Company News

Hyprop reducing exposure in sub-Saharan African countries and focus on South African and European investments

Specialist shopping centre real estate investment trust Hyprop, which owns malls such as Mall of Rosebank, Hyde Park Corner and Canal Walk, has already moved on its new strategy announced in March of reducing its exposure in other sub-Saharan African countries (SSA).
Hyprop chief executive Morné Wilken said in a pre-close briefing on Friday that the group wished to focus on its South African and Eastern European (EE) businesses.
AttAfrica, in which Hyrpop owns a 37.5percent stake, had disposed of its interests in Achimota Retail Centre in Ghana for an undisclosed sum in the period since March.

“Hyprop initiated, negotiated and concluded the transaction,” said Wilken. At December 2018, the group reported an impairment in the SSA portfolio of R1.07billion and cautioned of right-sizing of malls in the portfolio down the line.

The sale was done at the December 2018 book value, and Hyprop would use its share of the proceeds to reduce debt. The SSA portfolio now comprises 7.5percent of Hyprop’s global property portfolio, down from 8.3percent before the transaction.
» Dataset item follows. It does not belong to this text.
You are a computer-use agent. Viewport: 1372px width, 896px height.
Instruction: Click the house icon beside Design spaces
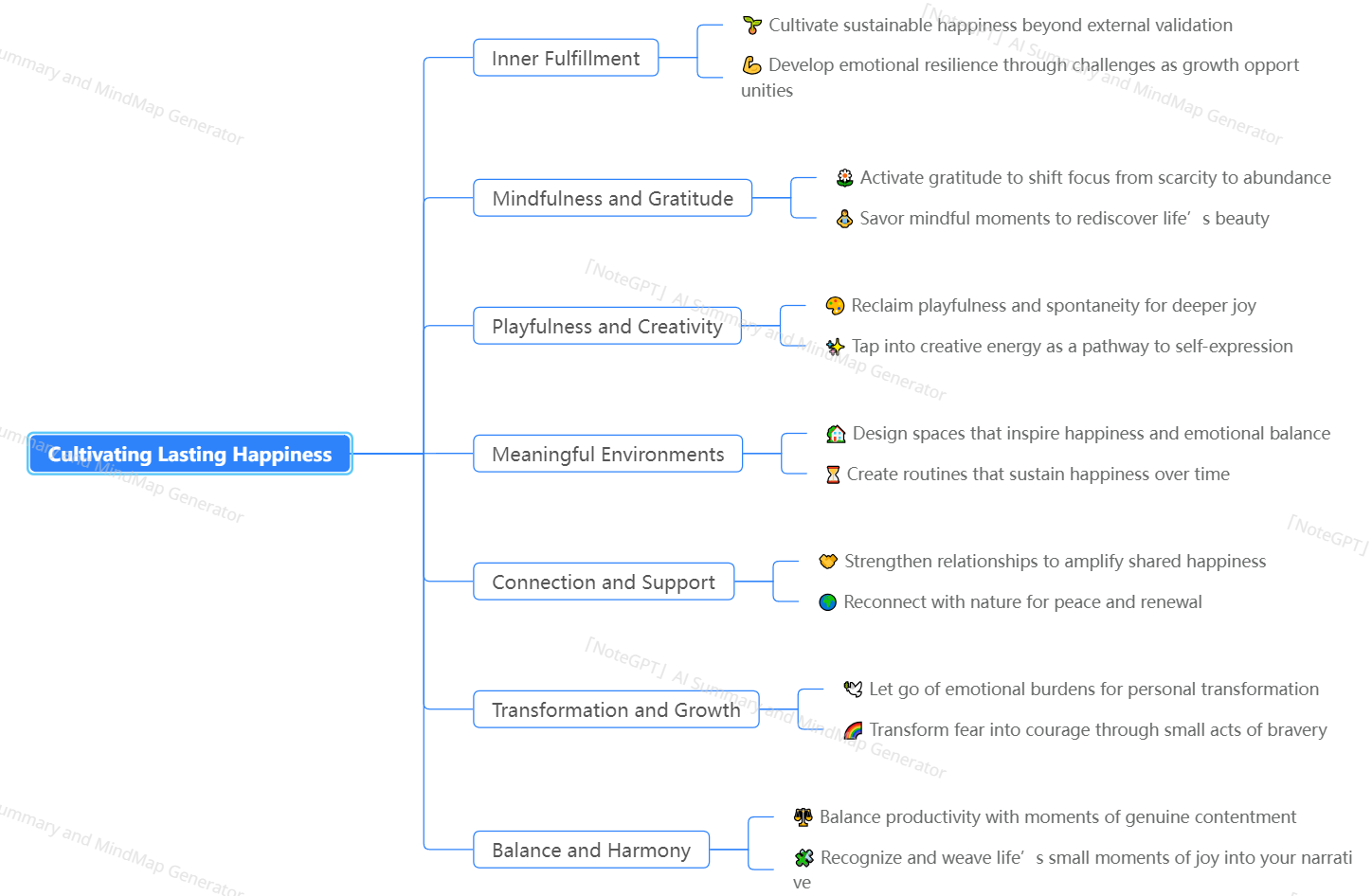[x=836, y=434]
The remaining SSA investment comprises stakes in Accra Mall and West Hills Mall in Accra, Ghana; Kumasi City Mall in Kumasi, Ghana; Manda Hill Centre in Lusaka, Zambia; and Ikeja City Mall in Lagos, Nigeria.
Hyprop and the shareholders of AttAfrica intended to further reduce exposure to SSA and the sale of another shopping centre was expected soon, while Hyprop was dealing with several parties about the sale of the four other shopping centres.

“The disposal of Achimota Retail Centre will reduce Hyprop’s US dollar debt and impact positively loan to value, while at the same time enabling us to focus on SA and EE.”

At December 2018, distributable income grew by 8.8percent in the SA portfolio and by 16.6percent in the EE portfolio.

“Despite tough times for retailers, vacancies in our SA portfolio remain on a sustained decline and, at one percent of the portfolio, are well below the industry average, and the EE portfolio is almost fully let,” said Wilken.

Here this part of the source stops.